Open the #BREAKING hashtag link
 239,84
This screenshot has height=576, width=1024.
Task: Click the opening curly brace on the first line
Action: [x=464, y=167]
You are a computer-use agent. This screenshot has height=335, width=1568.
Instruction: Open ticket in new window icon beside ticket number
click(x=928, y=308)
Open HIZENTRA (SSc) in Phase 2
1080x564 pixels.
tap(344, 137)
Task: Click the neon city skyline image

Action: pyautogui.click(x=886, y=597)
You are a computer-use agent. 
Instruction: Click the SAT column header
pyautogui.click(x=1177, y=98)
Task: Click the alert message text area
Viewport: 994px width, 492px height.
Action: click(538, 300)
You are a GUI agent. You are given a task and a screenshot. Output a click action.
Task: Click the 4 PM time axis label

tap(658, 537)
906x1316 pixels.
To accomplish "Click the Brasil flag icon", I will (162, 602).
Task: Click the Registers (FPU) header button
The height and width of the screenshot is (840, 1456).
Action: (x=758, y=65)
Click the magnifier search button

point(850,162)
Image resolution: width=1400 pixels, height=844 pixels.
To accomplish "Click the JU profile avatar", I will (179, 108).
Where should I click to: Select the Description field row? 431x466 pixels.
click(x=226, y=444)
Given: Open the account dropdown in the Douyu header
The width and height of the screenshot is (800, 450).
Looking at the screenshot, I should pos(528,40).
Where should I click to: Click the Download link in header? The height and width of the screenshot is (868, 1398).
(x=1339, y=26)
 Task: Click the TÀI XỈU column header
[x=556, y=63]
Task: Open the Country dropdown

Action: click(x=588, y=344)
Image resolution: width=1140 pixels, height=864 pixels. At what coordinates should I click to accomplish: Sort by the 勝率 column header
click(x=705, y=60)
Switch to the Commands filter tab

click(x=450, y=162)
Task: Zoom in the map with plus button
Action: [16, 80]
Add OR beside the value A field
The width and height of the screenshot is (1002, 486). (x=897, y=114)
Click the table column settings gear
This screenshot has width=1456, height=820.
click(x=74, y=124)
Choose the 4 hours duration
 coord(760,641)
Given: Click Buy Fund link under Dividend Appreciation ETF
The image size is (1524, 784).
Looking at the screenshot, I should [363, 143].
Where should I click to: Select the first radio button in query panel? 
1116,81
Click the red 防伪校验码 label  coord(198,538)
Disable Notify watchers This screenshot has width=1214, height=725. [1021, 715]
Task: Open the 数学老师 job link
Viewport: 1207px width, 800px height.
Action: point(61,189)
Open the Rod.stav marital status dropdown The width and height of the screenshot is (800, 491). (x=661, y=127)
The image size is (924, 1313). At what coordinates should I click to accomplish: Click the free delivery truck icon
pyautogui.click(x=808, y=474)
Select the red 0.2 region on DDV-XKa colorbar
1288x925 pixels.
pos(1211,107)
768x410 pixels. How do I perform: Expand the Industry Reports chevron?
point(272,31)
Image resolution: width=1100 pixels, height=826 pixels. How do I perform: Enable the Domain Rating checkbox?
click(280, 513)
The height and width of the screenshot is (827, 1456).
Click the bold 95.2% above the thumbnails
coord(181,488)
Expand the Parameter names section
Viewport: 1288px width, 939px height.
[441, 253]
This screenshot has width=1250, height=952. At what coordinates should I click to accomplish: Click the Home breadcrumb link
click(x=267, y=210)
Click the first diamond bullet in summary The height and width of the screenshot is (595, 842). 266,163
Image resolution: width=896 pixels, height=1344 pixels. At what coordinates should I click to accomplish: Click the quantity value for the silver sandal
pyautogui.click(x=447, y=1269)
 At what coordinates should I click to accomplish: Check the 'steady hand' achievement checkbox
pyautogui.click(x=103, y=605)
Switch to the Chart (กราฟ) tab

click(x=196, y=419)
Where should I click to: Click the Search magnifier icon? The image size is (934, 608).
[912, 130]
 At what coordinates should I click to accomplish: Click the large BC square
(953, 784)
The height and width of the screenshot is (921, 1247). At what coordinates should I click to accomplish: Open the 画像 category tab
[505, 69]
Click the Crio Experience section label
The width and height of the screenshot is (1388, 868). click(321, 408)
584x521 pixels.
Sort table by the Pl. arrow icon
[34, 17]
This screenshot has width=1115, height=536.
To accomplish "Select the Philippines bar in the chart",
§
_About this task_:
Lines with the word "agent": tally them across the material and give only the total.

_Exercise solution_:
3